0
votes

I ask tensorflow to save models every 100 iterations in every epoch, the following is my code. But after 900 iterations, only trained models for the 500th, 600th, 700th, 800th, 900th iterations were saved.

with tf.Session(config = tf.ConfigProto(log_device_placement = True)) as sess:

    sess.run(init_op)

    for i in range(args.num_epochs):
        start_time = time.time()
        k = 0
        acc_train = 0
        # initialize the iterator to train_dataset
        sess.run(train_init_op)
        while True:
            try:
                accu, l, _ = sess.run([accuracy, loss, optimizer], feed_dict = {training: True})
                k += 1
                acc_train += accu
                if k % 100 == 0:
                    print('Epoch: {}, step: {}, training loss: {:.3f}, training accuracy: {:.2f}%'.format(i, k, l, accu * 100))
                    saver.save(sess, args.saved_model_path, global_step = (i+1) * k)
            except tf.errors.OutOfRangeError:
                break

The following is the training accuracies:

Epoch: 0, step: 100, training loss: 0.669, training accuracy: 59.38%

Epoch: 0, step: 200, training loss: 0.806, training accuracy: 54.69%

Epoch: 0, step: 300, training loss: 0.781, training accuracy: 57.81%

Epoch: 0, step: 400, training loss: 0.725, training accuracy: 64.06%

Epoch: 0, step: 500, training loss: 0.347, training accuracy: 89.06%

Epoch: 0, step: 600, training loss: 0.193, training accuracy: 89.06%

Epoch: 0, step: 700, training loss: 0.003, training accuracy: 100.00%

Epoch: 0, step: 800, training loss: 0.190, training accuracy: 98.44%

Epoch: 0, step: 900, training loss: 0.009, training accuracy: 100.00%

My question is why tensorflow did not saved models for the 100th, 200th, 300th, 400th iterations?
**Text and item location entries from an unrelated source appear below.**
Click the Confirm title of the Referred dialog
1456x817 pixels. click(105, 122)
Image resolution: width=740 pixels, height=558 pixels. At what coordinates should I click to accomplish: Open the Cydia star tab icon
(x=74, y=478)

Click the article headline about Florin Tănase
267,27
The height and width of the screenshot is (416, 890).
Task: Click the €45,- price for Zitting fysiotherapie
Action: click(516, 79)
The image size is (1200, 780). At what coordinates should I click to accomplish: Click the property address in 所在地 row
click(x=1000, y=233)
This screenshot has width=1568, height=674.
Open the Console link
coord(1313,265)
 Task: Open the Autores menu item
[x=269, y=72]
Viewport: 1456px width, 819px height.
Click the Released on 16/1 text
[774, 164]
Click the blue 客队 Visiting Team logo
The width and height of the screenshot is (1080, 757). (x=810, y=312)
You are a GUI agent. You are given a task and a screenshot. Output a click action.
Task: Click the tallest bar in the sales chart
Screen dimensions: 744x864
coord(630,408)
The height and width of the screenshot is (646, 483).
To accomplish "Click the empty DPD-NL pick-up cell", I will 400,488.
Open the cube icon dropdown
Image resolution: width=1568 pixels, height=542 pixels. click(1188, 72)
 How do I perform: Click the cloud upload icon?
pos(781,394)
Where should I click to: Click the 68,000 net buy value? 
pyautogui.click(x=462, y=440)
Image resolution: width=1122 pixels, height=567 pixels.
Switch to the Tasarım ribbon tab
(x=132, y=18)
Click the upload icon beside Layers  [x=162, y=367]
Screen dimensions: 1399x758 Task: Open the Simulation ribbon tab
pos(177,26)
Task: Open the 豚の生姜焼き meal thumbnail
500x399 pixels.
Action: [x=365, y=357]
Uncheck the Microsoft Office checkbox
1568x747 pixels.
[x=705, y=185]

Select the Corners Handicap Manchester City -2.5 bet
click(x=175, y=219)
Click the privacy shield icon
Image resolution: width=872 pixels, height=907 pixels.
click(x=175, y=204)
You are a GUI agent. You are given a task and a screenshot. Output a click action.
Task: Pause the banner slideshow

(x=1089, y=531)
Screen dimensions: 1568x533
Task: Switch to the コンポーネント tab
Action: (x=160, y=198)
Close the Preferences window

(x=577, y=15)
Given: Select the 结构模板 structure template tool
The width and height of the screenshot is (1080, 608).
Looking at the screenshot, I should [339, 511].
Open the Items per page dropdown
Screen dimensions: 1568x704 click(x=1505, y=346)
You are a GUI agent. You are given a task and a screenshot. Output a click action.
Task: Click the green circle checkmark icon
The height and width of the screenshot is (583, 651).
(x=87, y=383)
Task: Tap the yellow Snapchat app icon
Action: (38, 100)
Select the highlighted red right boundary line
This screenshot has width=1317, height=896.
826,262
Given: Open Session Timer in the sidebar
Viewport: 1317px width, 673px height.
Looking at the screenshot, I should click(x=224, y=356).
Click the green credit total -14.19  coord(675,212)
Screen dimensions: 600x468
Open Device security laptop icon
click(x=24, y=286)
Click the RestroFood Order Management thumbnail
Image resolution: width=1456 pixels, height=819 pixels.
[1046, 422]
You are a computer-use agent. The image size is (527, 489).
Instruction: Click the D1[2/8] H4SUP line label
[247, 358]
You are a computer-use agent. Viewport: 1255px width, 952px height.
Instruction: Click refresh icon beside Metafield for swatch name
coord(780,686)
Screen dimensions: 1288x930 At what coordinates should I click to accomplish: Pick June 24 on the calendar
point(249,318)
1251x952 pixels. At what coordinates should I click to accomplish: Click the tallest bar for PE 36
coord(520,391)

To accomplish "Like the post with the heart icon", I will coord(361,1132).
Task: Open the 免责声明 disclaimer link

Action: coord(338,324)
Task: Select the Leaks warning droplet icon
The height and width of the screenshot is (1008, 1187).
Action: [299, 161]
Thank you!

1

1 Answers

2
votes

It did, but I'm guessing the Saver instance you created had the default max_keep value of 5, so it overwrote them as the last 5 were created. To keep 10, change your saver creation line to

saver = tf.train.Saver(max_keep=10)

You might also want to play with the keep_checkpoint_every_n_hours argument if you don't want to save -every- one.